Imagine that you have developed an interesting new testing technique, software analysis algorithm, or visualisation approach. You want to do what you can to encourage practitioners and organisations to adopt it. For example, you might attempt to secure some funding to begin a start-up, to develop a self-sustaining company around the tool.
At this point, things become complicated. What business model will you choose? There is the traditional “client-side” approach; you produce a tool, you sell it to customers, or let customers download it for free and offer support for a fee.
Then there is the “server-side” approach [1]. You host the tool on a central server, and clients can use the tool by uploading their data / giving your tool access to their code repositories. This approach has a huge number of benefits. It is easier to track access to your tool, there is a single point at which to apply updates, fix vulnerabilities, add features etc. You can collect accurate usage statistics, and can offer support in a more direct way. If you wish to come up with some sort of pay-per-use arrangement, you do not need to mess about with messy web-linked license files, as so many client-side tools still require.
It was surprising to me that such centralised tools are not more prevalent.

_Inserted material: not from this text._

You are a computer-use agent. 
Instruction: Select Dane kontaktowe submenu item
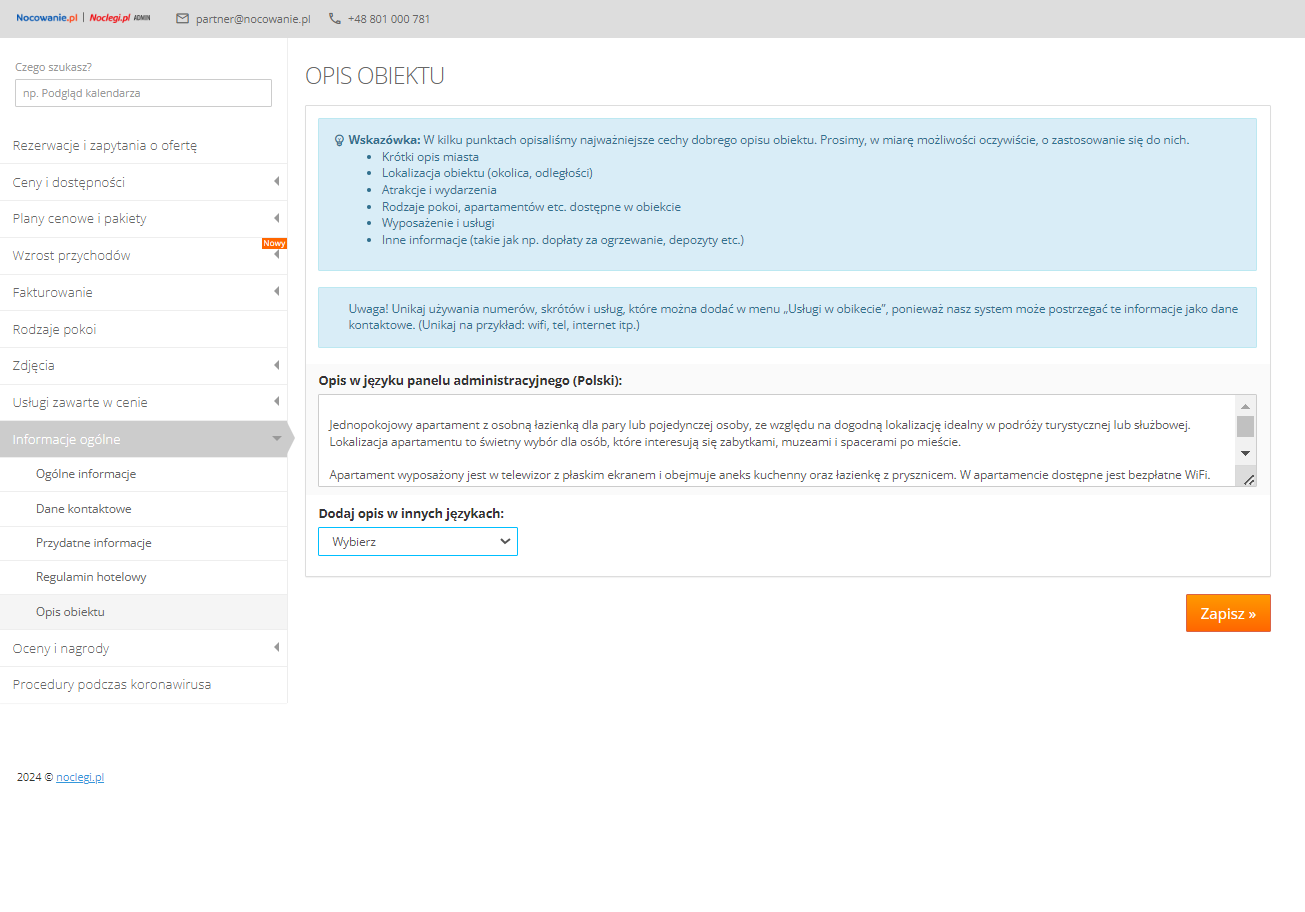[x=84, y=509]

The one major factor seems to be privacy and security. For many organisations, their source code can in effect represent their entire intellectual property. Making this available to a third-party represents an unacceptable risk, regardless of how useful an external tool might be. It is only in a few cases (e.g. Atlasssian’s Bitbucket), where there seems to be a sufficient degree of trust to use server-side tools.
Does this mean that, if you have a tool, you must immediately go down the route of a client-side IDE plugin? Otherwise you immediately seemingly rule out an overwhelming proportion of your user-base.
The flip-side is that, as soon as you release a client-side tool, it becomes harder to deploy within a large organisation, and your business case has to be overwhelming (which is not the case for most academic tool).
To me this is a huge “barrier to impact” for academic software engineering tools. Are there workarounds?
One way to operate the server-side option would be to perhaps have a “data-filtering” step that removes any sensitive information (e.g. identifiers) from the code, but maintains the information required for analysis. Though I’m sceptical that this would be enough to satisfy potential customers.
Are there any more reliable cryptographic approaches that enable a client to use a server-side tool, without the server being able to make use of the data? Could there be something akin to the “Zero Knowledge Protocol” [1] that could be applied to server-side software analysis tools?
[1] Ghezzi, Giacomo, and Harald C. Gall. "Towards software analysis as a service". Automated Software Engineering-Workshops, 2008. ASE Workshops 2008. 23rd IEEE/ACM International Conference on, 2008.
[2] Quisquater, Jean-Jacques; Guillou, Louis C.; Berson, Thomas A. (1990). "How to Explain Zero-Knowledge Protocols to Your Children" (PDF). Advances in Cryptology – CRYPTO '89: Proceedings 435: 628–631.